The Great Game Was A Great Idea


The face of every analyst if China invades Taiwan

 By Thadtaniel McDorpington III


The world has changed. Over the past decade, we have witnessed a distinct shift toward a renewed competition between the great powers. The bipolar struggle between the U.S. and China is the new Great Game of the 21st century. In fact, when it comes to Taiwan, the only two countries which matter are the U.S. and China: Taiwan is merely the piece of land they are fighting over.


In my previous work, I noted that the best way to ensure peace between the U.S. and China was for the U.S. to appease China. Expanding on that notion, the best way forward for averting war in East Asia is to treat it the way colonizing powers treated Central Asia in the 19th century -- that is, the Great Game. As we can see from Central Asia today, nothing bad resulted from that. Thus, it is an excellent framework to use in 2024 when discussing Taiwan. 

As today's rivalry over Taiwan is exclusively a Great Powers issue, I am unaware of whether Taiwan has people living on it or not. It is a place on a map whose strategic position is of interest to the U.S. but close to China, which has created a flashpoint. They also produce semiconductor chips there, but it is unclear who produces them. The U.S. needs those chips, but China wants to control their production, and that is the biggest dispute driving the issue. 

Taiwan must belong to someone, but debate rages regarding who exactly that is. The U.S.? China? Some other power or group of people as yet to be identified? The world may never know. 

Thus, if we wish for peace in East Asia, the most obvious solution is to work with China. As they are surely sincere negotiation partners who are open to a variety of outcomes, not just the outcome they demand, we must provide them with assurances. Perhaps we might even convince them that Taiwan could someday choose to be oppressed by them -- wouldn't that be something! 

And you never know: some people like the taste of hard leather. We should simply encourage those elements who prefer boots to be spit-cleaned for an outcome that is...well, not
war exactly. Backing people whose end goal is dictatorship has never gone wrong.

All that really matters, after all, is avoiding war. Other concepts, like human rights and self-determination, are, shall we say, flexible. Besides, Taiwan is not a Great Power and therefore not inhabited by any humans worth speaking of, so who would even benefit from those human rights?

**AIM 1**
In the essay on Taiwan, why does the author call the Great Game an excellent framework for discussing Taiwan in 2024? Answer in one to three sentences.
**AIM 2**
Answer from the essay on Taiwan:
(a) Whose name appears in the byline?
(b) What does the essay say is produced in Taiwan?
(c) What does the author say is all that really matters?
You won't need this data for anything.

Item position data
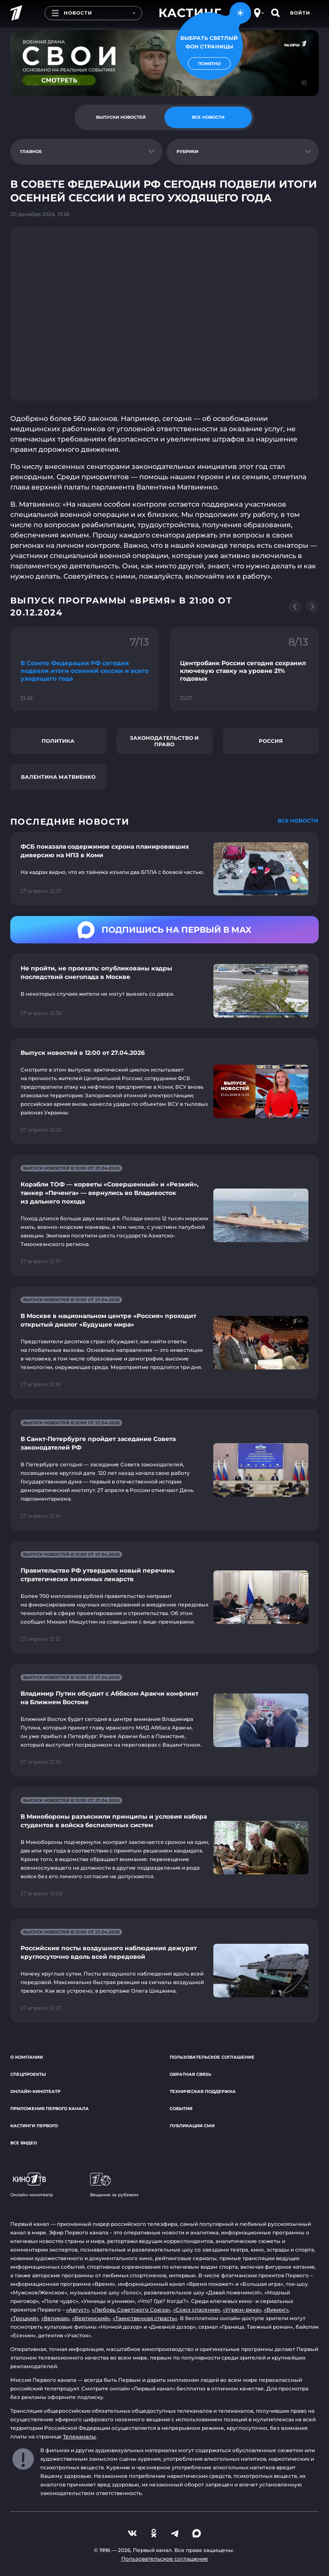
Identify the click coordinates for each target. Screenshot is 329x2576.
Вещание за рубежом (114, 2185)
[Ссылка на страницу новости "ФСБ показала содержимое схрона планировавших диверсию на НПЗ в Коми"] (164, 869)
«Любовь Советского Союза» (131, 2309)
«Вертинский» (91, 2318)
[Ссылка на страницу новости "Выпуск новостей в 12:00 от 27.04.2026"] (164, 1091)
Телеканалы (79, 2436)
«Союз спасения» (196, 2309)
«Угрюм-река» (242, 2309)
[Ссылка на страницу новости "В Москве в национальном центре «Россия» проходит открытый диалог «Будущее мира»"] (164, 1343)
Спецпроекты (28, 2074)
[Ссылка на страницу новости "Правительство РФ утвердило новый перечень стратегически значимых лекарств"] (164, 1597)
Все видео (23, 2143)
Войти (300, 13)
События (181, 2108)
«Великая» (55, 2318)
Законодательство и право (164, 741)
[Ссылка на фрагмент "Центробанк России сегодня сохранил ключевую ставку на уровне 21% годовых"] (244, 669)
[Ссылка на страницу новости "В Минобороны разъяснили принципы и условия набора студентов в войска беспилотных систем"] (164, 1847)
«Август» (77, 2309)
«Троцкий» (24, 2318)
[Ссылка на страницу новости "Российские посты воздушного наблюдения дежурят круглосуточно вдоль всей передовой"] (164, 1970)
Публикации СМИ (192, 2126)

**OUTPUT 1**
The author says that, as can be seen from Central Asia today, nothing bad resulted from the Great Game, so it is an excellent framework to use for Taiwan in 2024.

**OUTPUT 2**
(a) Thadtaniel McDorpington III
(b) Semiconductor chips
(c) Avoiding war